Collected data:
○ ○ ○ ○ ○ ○ ○

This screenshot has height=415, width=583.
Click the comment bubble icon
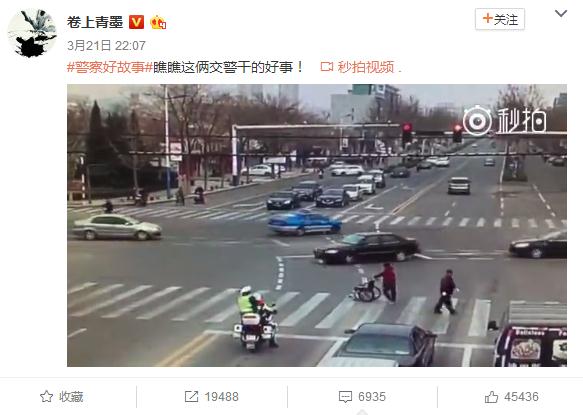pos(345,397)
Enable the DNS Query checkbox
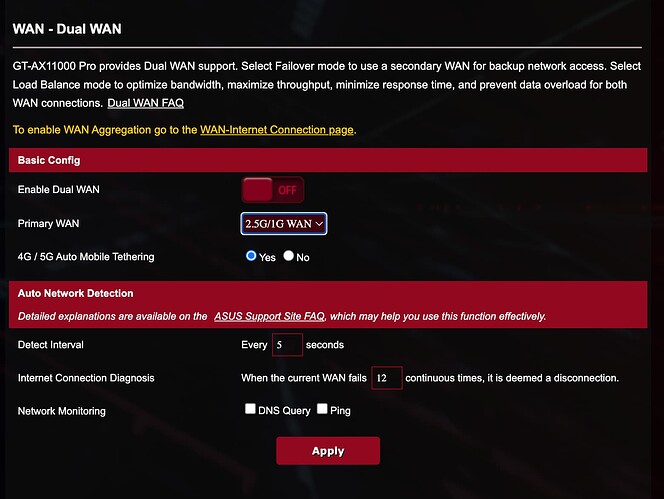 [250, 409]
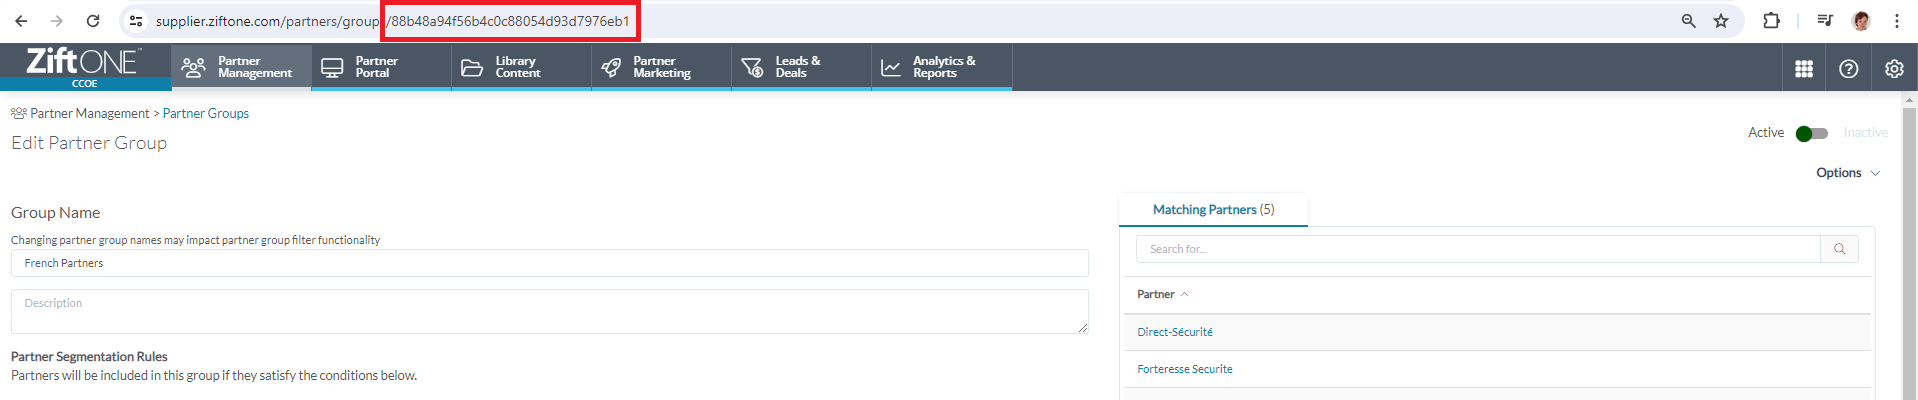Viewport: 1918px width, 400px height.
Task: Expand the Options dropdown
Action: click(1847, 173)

○ ○ ○ ○ ○ ○ ○

Try it |
Return all of the records above exactly as written. Omit each picture.

Response to the task |
This screenshot has height=415, width=583.
Click the comment bubble icon
pos(345,397)
Enable the DNS Query checkbox
 [250, 409]
Viewport: 1918px width, 400px height.
Task: Expand the Options dropdown
Action: click(1847, 173)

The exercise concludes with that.